Thanks a lot! The simplify_by_angle function provided by @92kns and @drStacky actually works for this example, and I will use it as a workaround for now. 😃

The upstream ticket seems to be https://github.com/locationtech/jts/issues/679 which appears to be a lowish priority for @dr-jts to handle. (Generally, fixes to JTS make their way to GEOS and shapely). Essentially SimplifyDP (and SimplifyTP) would need evaluate LinearRing geoms as rings, which shouldn’t have a start/end coordinate dependency, which is what “simplify2” sort-of does. It seems normalize() is a decent work-around.

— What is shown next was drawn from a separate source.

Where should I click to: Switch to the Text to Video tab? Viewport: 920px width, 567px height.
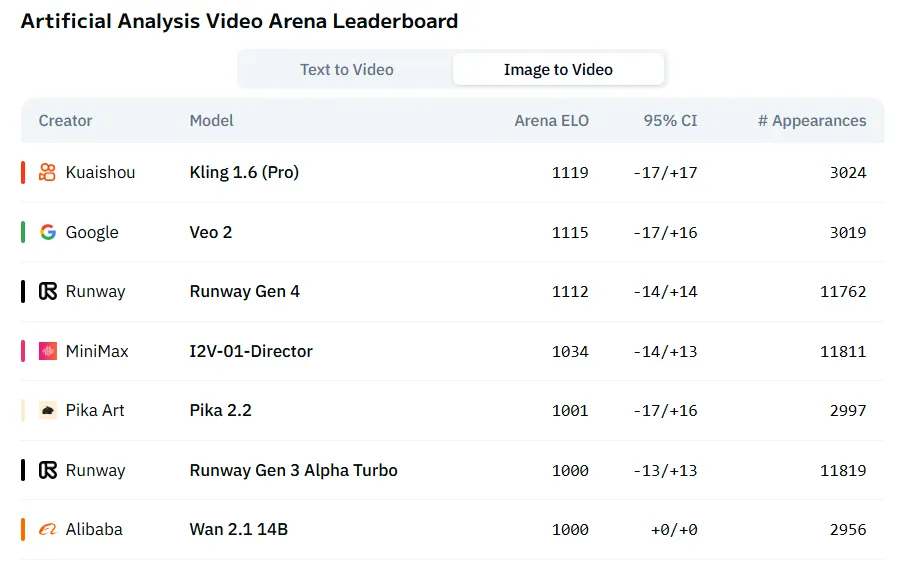pyautogui.click(x=346, y=70)
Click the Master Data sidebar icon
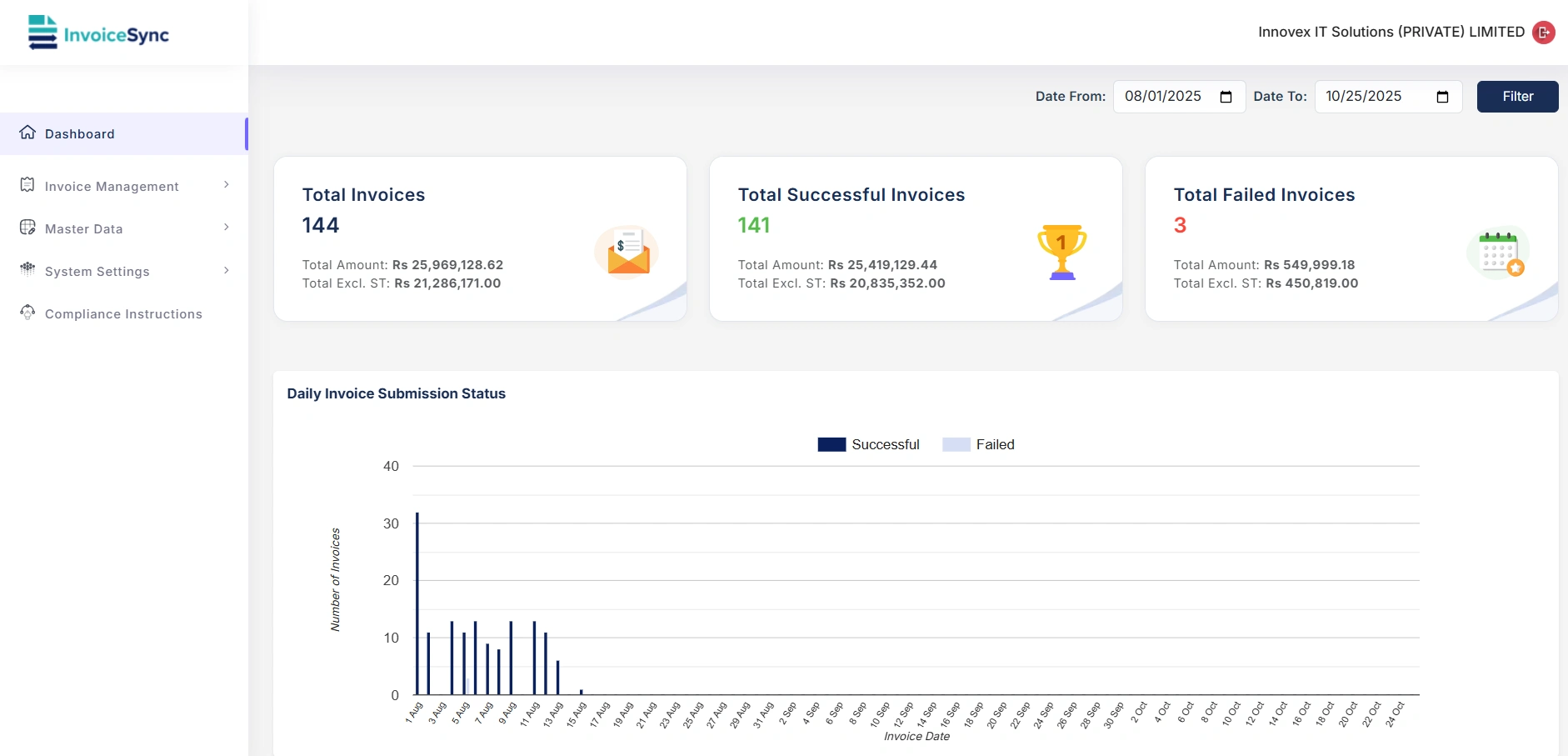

As for new simplify approaches and algorithms (e.g. an angle-based threshold), it’s up to you to decide. My personal take is that there are already several simplify algorithms, which could be adapted and refined. And I would like to see more than two algorithms in shapely eventually.

Polygon([(0, 0), (1, 0), (0, 1), (-1, 0)]) addresses 2: simplify doesn’t remove the unnecessary base point but simplify_by_angle does by not forcing index [0] to be kept.

By rotating the point to be removed to the end of the list (Polygon([(1, 0), (0, 1), (-1, 0), (0, 0)])), you get a case where just fixing the index line results in a crash: ValueError: A LinearRing must have at least 3 coordinate tuples because the resulting coordinates don’t form a polygon due to a missed angle/point.

To deal with holes, I made polygons out of the shell and hole and simplified them separately. Here’s the code:

shell = Polygon(poly.exterior.coords)
holes = [Polygon(ip.coords) for ip in poly.interiors]
simple_shell = simplify_by_angle(shell)
simple_holes = [simplify_by_angle(hole) for hole in holes]
simple_poly = simple_shell.difference(ops.unary_union(simple_holes))

in case you’re wondering why I use the last line instead of just instantiating the Polygon class, e.g.

simple_poly = Polygon(shell=simple_shell, holes=simple_holes)

It’s because I’ve run across rare cases with a newly simplified shell and holes, and one of the holes is not contained within the new shell. In this case, Polygon simply ignores the hole (a bug in my opinion, should at least raise a warning). Using difference guarantees the holes get cut out regardless.